| name | pipeline-script |
| description | Create, refine, and validate GuanceCloud/DataKit pipeline scripts from raw message samples. Use when Codex needs to author pipeline .p scripts, choose json/load_json versus grok extraction for text or JSON messages, run pipeline-go validation, or debug parsing/runtime/extraction errors. |
Pipeline Script
Workflow
- Treat the sample input as a single
message value unless the user provides more point context. Pipeline's original input _ maps to the message field.
- Inspect the message shape before writing code:
- Valid JSON object/array: prefer
json(_, path, target_key) for a small fixed set of fields.
- JSON that needs repeated access, mutation, or conditionals: use
data = load_json(_), then read data["field"].
- Plain text or log lines: use
grok(_, "..."); add :int, :float, or :bool in grok captures when the type is known.
- Text with an embedded JSON fragment: grok the fragment into a temporary key, then use
json(temp_key, ...) or load_json(temp_key).
- Text containing
key=value segments: grok the surrounding structure, then use kv_split() on the segment so key order can vary.
- If function syntax is uncertain, query embedded docs before guessing:
./bin/pipeline-check --search-functions json --function-lang all
./bin/pipeline-check --function-doc grok
- Write the script with stable field names. Keep high-cardinality values as fields unless the user asks for tags. Use
default_time(time) after extracting a timestamp intended to become point time.
- For non-trivial grok, split long regex fragments into several short
add_pattern() definitions and validate from a .p file with --script. Keep every quoted pipeline string on one physical line; never wrap inside the quotes. Use inline --cmd only for short scripts or quick experiments.

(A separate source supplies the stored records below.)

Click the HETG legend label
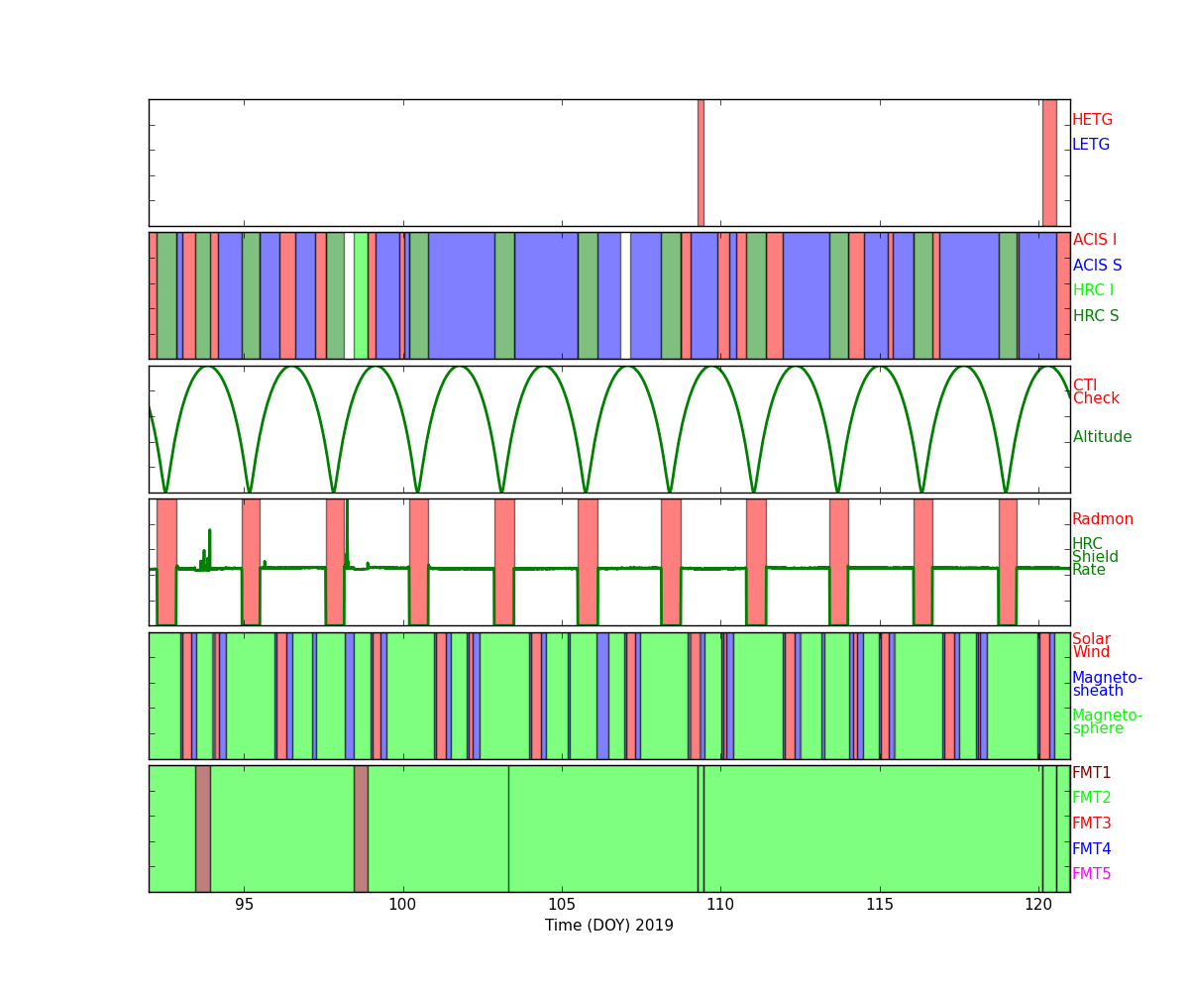Screen dimensions: 1189x991 [1092, 120]
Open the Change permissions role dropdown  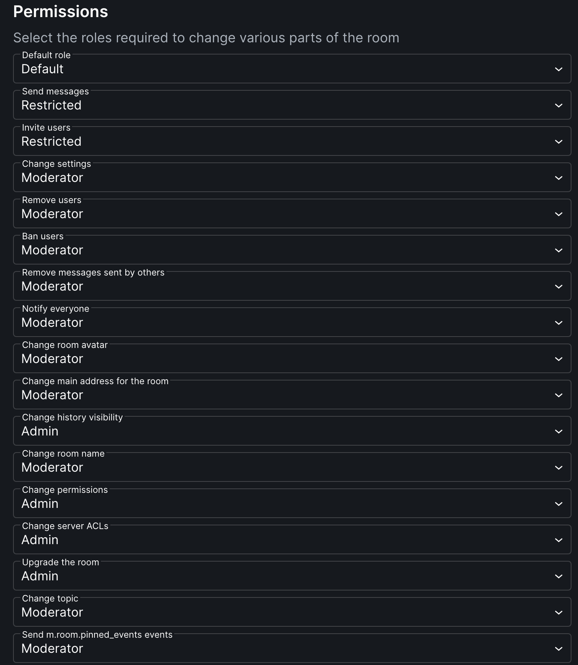pyautogui.click(x=292, y=503)
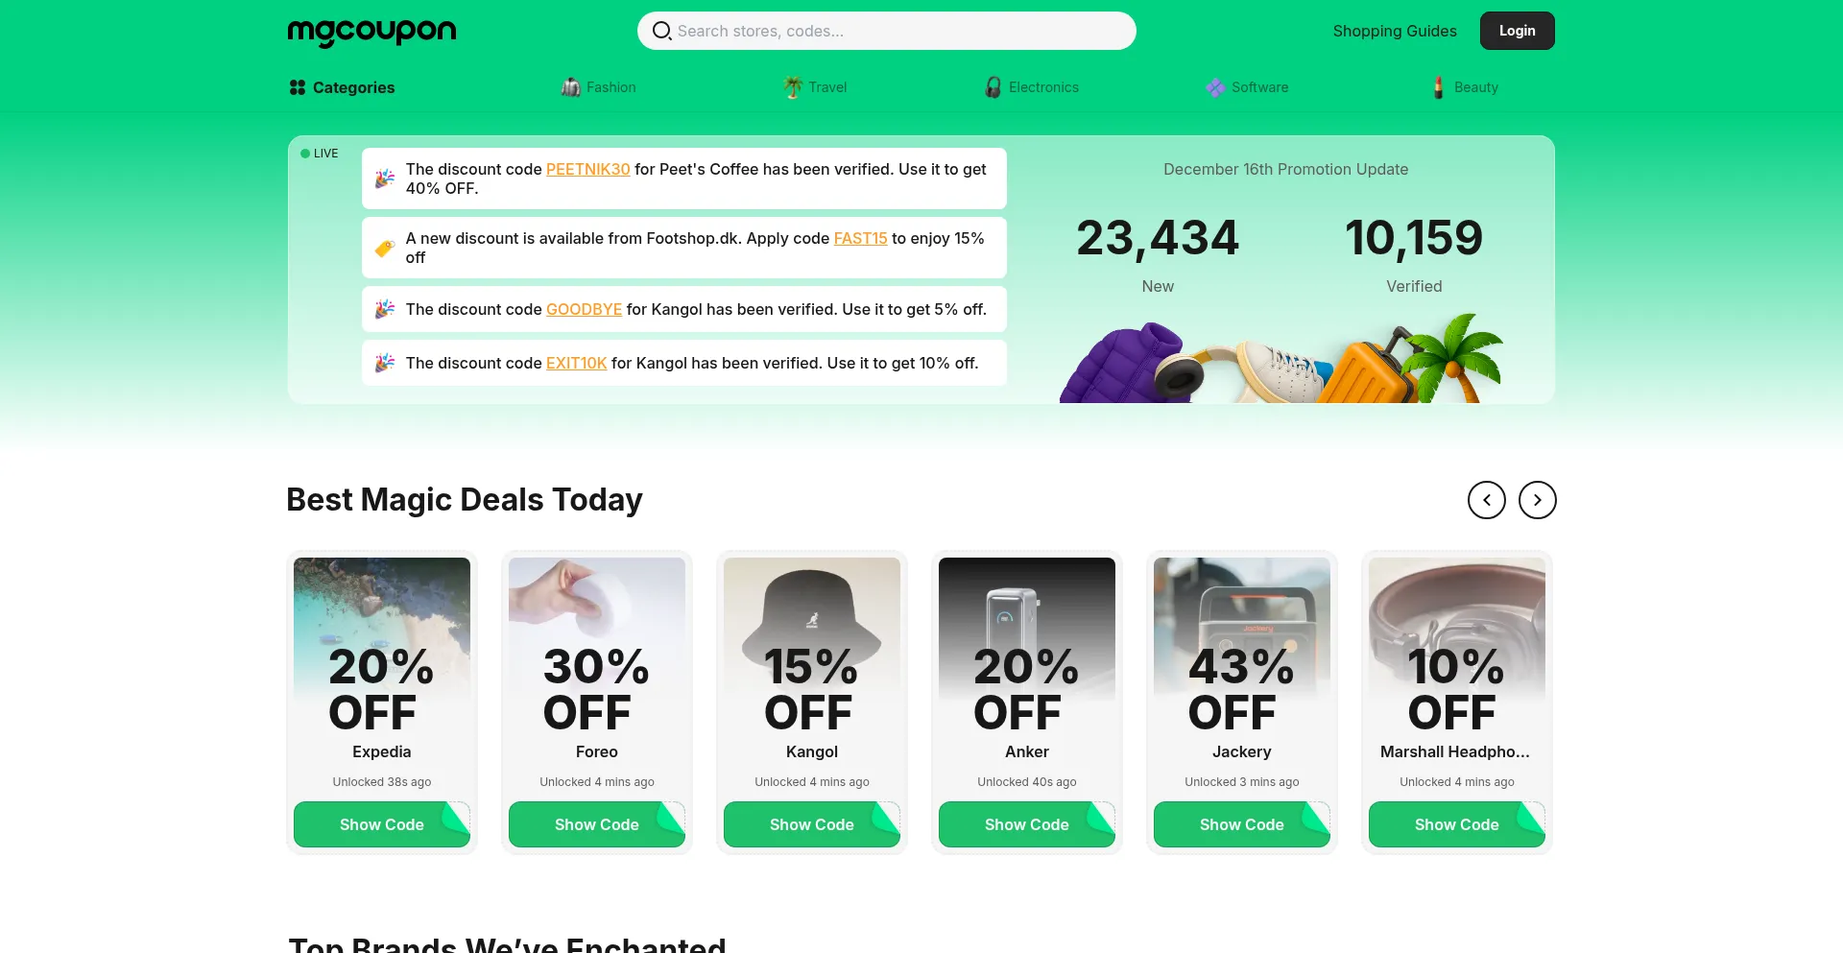The image size is (1843, 953).
Task: Open the Categories grid icon
Action: pyautogui.click(x=298, y=87)
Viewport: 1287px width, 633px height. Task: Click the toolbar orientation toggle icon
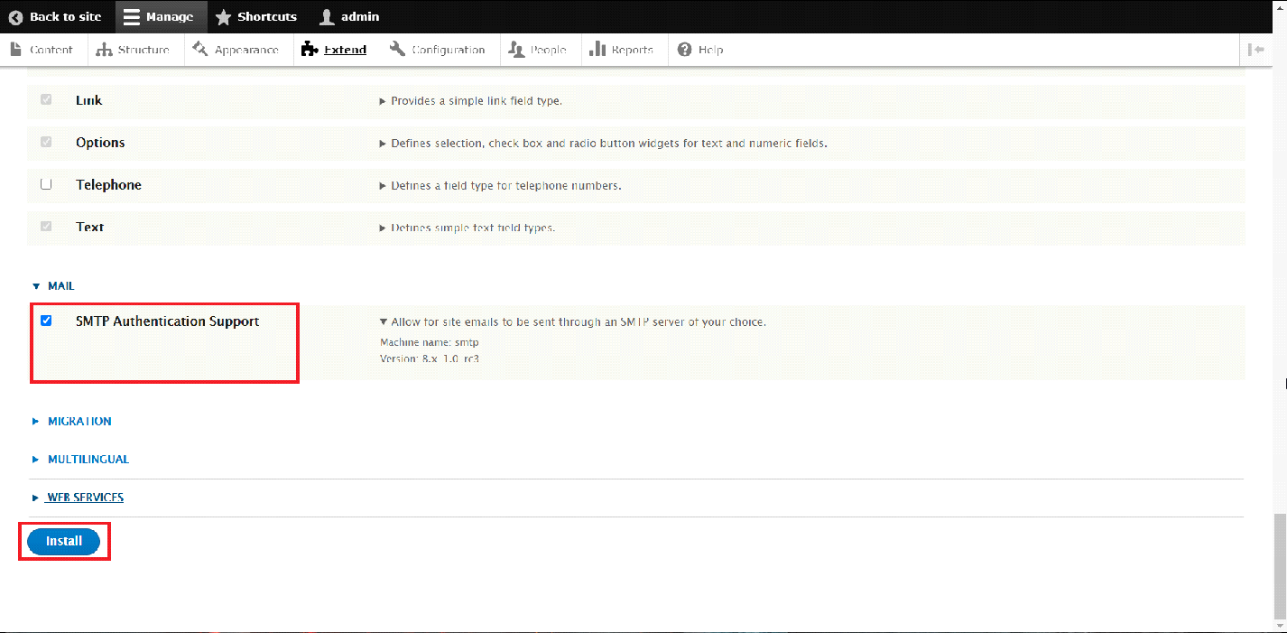(1255, 50)
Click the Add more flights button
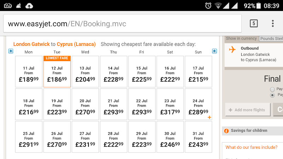The width and height of the screenshot is (283, 159). 248,110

- Validate with the skill-local checker, always requiring the fields that prove extraction worked:
./bin/pipeline-check --script ./example.p --message 'raw message here' --require-key service
For inline drafts:
./bin/pipeline-check --cmd 'json(_, service)' --message '{"service":"api"}' --require-key service
- If validation returns
ok: false, fix the script and rerun. A grok mismatch can otherwise look like a successful run with missing fields, so use --require-key for every expected output key and --expect key=value for important sample values.
- Report the final
.p script content and the checker execution result. Prefer result.extracted_fields, result.extracted_tags, result.time, and errors; the original input is available as result.extracted_fields.message. Inspect output.fields/output.tags only when the full transformed point is needed. Do not include shell line-continuation backslashes in the script itself. Do not claim the script is validated unless ./bin/pipeline-check exits successfully.
References
Read pipeline-patterns.md when you need function syntax, extraction examples, or the full checker option list.
Read production-guidelines.md when the user asks for production-ready scripts, robust parsing, multiple samples, or avoiding overfitting.
Read common-log-examples.md when you need validated starter scripts for common JSON app logs, Nginx access logs, SSH/syslog lines, Java application logs, or logfmt messages.
Read troubleshooting.md when parser errors mention unknown escape sequence, grok brackets, copied shell continuations, missing time, or required keys not found.
Read datakit-pipeline-examples.md when /usr/local/datakit/pipeline is available and you need the built-in script inventory, shared patterns, caveats, or routing to narrower DataKit references.
For DataKit built-in examples, prefer the narrowest reference:
- datakit-web-examples.md:
nginx.p, apache.p, tomcat.p.
- datakit-database-examples.md:
mysql.p, mongodb.p, postgresql.p, dameng.p, kingbase.p, sqlserver.p.
- datakit-middleware-examples.md:
redis.p, elasticsearch.p, kafka.p, rabbitmq.p, solr.p, consul.p, jenkins.p, tdengine.p.